Voting was through April 29.

Yes: 48
No:   6
Voting Members: 69

A position paper requires a "Yes" vote by 2/3 of the registered Voting
Members to pass.  A quorum is 2/3 of the registered Voting Members.

Quorum: 54 / 69 > 2/3
Pass:   48 / 69 > 2/3

As Voting Tabulator, I rule that the motion is PASSED


Since the motion passed by less than one vote, I performed a re-count.  If
anyone wishes, I can provide the 56 email ballots.  The rules allow voting
members to vote more than once, with the LAST ballot being the one that
counts.  That is so that you can change your mind if you are convinced by
arguments that come up during voting.


To be completely open, I should point out that Baker's announcement of
voting said

"All votes on position papers shall be public.  The
mechanism for voting is a message broadcast to
<stds-1788@xxxxxxxxxxxxxxxxx>."

I received SIX votes directly, not through <stds-1788@xxxxxxxxxxxxxxxxx>.

Baker's announcement of voting also said

"The Voting Tabulator shall count as a vote any message in
which the intent is clear."

Hence, I counted the six non-public votes.

Also, one vote was received after deadline, but before I tabulated.  I
counted that vote, too.

END FACTS; BEGIN OPINION

I think the correct interpretation is PASS.
I think the strict interpretation of the rules is NOT PASS.

We discuss to arrive at consensus.
We vote to reach a decision.

A vote of 48 to 6 (or of 42 to 5 if only public, on time votes are counted)
is overwhelming.  I think we should accept and move on.
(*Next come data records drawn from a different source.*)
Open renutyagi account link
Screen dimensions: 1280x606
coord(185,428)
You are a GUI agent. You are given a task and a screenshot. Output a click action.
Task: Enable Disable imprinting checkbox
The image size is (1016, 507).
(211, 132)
On the other hand, if anyone were to challenge my ruling and
assert that "any message in which the intent is clear" applies
only to valid public votes, I would vote to overturn my own
ruling.

At the point, we are setting direction. We are not voting on the wording of
the standard.

We should reflect the concerns of the NO votes in subsequent discussions, so
I have appended all the NO comments below.

THIS DEMONSTRATES THE IMPORTANCE OF EVERYONE VOTING.


Dr. George F. Corliss
Electrical & Computer Engineering
Haggerty Engineering #296
Marquette University
P.O. Box 1881
1515 W. Wisconsin Ave.
Milwaukee WI 53201-1881
George.Corliss@xxxxxxxxxxxxx
414-288-6599; -288-4400 (GasDay); -288-5579 (Fax)
Www.eng.mu.edu/corlissg




From: Vincent Lefevre <vincent@xxxxxxxxxx>
To: <STDS-1788@xxxxxxxxxxxxxxxxx>
Conversation: Motion P1788/M003.01_Set_of_reals  NO

On 2009-04-09 09:47:31 -0400, Ian McIntosh wrote:
> Infinity is needed, not just as a lower or upper bound, but as a value.
> Lots of reasons:
>
> I consider this as a special case of "Thou shalt not lie."  Treating an
> answer that should be +/-Infinity as not having an answer (empty) is a
> form of lieing.

If the considered set is the set of real numbers, then saying that
the result is the empty set is not lying since +/-Infinity is not a
real number. Similarly sqrt(-1) is the empty set, even though one can
consider complex numbers and define sqrt(-1) as i, or as { i, -i },
depending on the definition of sqrt.

> For I3 = op (I1, I2), it should be true that if x is in I1 and y is
> in I2, that x op y is in I3.

Motion 3 does not go against this property.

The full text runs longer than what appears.